06-17-2003 12:38 AM - edited 02-20-2020 10:48 PM
Hi,
we want to monitor periodically the memory utilization of our PIX firewalls. I did not find any recommendation what amount of free memory in percentage should be the threshold to look for.
In the TAC documentation it is mentioned that the free memory should not change, if at all, during normal operation. But I am missing an actual number to use as threshold.
Can somebody help me with this?
Your experience and information regarding other important performance parameters like cpu utiliziation etc. is very much appreciated.
Thanks for your help and best regards
06-27-2003 11:19 AM
Hi Sharafi,
I dont think so the memory utilization of PIX will be any standard.
It all depends on your network.
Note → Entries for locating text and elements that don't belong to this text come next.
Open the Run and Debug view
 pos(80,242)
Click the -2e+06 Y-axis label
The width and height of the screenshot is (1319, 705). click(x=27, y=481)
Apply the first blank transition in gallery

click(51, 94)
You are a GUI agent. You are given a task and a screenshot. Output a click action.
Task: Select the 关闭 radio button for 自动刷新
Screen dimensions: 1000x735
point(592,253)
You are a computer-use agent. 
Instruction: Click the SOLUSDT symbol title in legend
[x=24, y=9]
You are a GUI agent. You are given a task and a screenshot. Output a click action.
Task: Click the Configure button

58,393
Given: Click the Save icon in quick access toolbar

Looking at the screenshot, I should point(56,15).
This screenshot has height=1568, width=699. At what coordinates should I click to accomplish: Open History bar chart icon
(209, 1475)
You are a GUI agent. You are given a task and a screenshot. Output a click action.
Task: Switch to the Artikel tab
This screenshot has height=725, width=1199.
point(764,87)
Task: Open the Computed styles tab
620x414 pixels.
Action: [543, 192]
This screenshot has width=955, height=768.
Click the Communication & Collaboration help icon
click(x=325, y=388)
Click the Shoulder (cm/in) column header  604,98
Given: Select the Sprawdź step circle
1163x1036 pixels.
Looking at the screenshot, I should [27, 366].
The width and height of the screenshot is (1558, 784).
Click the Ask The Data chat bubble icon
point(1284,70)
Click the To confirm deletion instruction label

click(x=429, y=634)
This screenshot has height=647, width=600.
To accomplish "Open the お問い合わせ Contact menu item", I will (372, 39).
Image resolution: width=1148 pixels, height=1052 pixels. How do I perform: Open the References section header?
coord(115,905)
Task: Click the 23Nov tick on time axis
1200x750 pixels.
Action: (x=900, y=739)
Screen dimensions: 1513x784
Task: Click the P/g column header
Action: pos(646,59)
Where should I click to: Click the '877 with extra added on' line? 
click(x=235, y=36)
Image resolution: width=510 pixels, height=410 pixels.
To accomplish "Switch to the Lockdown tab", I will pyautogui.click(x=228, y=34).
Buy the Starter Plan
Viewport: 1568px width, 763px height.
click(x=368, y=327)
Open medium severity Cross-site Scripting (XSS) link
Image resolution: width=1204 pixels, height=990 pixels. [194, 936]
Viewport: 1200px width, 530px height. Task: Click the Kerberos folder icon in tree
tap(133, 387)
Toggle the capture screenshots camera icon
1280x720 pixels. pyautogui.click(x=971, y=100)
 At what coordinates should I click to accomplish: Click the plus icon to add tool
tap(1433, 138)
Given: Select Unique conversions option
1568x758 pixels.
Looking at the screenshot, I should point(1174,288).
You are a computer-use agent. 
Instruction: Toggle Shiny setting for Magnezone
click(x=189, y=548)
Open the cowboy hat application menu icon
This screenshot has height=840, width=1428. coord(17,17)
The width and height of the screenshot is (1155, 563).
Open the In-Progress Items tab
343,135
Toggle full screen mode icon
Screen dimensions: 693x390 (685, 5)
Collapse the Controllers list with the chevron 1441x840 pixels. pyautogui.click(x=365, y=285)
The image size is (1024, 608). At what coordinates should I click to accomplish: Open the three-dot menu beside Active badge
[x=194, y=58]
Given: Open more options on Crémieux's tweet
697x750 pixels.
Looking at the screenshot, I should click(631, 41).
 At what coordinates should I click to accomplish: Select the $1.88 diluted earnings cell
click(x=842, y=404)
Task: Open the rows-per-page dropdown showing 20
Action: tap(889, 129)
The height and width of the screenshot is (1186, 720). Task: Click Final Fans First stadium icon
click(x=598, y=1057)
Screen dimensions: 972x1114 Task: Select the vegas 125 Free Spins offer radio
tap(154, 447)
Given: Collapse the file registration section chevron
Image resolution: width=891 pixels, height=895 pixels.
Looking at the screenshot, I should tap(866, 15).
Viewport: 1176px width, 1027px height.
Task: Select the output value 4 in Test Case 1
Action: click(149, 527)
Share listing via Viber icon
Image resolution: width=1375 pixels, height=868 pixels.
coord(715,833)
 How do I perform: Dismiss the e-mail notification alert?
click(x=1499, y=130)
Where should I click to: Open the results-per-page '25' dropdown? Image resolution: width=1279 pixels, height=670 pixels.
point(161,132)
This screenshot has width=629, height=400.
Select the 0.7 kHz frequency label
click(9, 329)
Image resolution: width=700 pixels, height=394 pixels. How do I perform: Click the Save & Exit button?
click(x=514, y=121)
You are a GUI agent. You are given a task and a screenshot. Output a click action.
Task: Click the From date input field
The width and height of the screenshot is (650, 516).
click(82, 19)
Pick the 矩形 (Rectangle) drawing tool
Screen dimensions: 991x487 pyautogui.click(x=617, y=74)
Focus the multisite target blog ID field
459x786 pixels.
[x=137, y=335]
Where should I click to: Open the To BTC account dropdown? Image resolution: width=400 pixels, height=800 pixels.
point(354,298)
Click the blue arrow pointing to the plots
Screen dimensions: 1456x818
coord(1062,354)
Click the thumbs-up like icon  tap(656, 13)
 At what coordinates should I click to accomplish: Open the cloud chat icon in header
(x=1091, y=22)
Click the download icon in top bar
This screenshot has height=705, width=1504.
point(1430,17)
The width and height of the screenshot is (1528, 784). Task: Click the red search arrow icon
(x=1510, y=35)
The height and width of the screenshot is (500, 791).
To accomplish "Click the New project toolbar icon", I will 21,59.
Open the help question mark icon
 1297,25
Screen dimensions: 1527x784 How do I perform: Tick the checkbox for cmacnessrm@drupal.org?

Keep observing and after sometime
you can settle down on a speicific value of utilization.
There are no commands on the pix that will give you CPU utilization.
a router running NAT with large numbers of NAT translations active will
see high cpu at interrupt level.
This command will be useful: router#show proc cpu
06-27-2003 11:35 AM
Percentage free will vary from one model to another. Even the same models may have different amounts of RAM. For example, the Pix 515 comes with 32MB or 64MB. Other variables affecting RAM usage:
The number of interfaces
The number and length of ACLs, especially with TurboACL
Use of the PDM
Use of stateful failover
The number of free blocks is also very important to a Pix. The pool of blocks are allocated at boot time for connections and translation information. These are important to track as well. You can have 50% free memory and have a problem due to insufficient free blocks for new connections and logging.
I suggest you monitor free blocks and free memory over time. The baseline is dependent on your business. If you sell Christmas trees, the seasons affect your baseline a lot. At least monitor your firewall for a month during a "peak" and "normal" period to establish your own baseline.
From a command line, you can use [show cpu usage], [show mem], [show perfmon] and [show pdm history] to monitor these values. Of course, you can use the PDM to monitor these things as well with a timeline graph.
You can use SNMP to poll the CPU, blocks, and memory utilization if you're running Pix 6.2+. Then you can graph it and perform threshold checks with an NMS. MRTG can graph these things easily for you.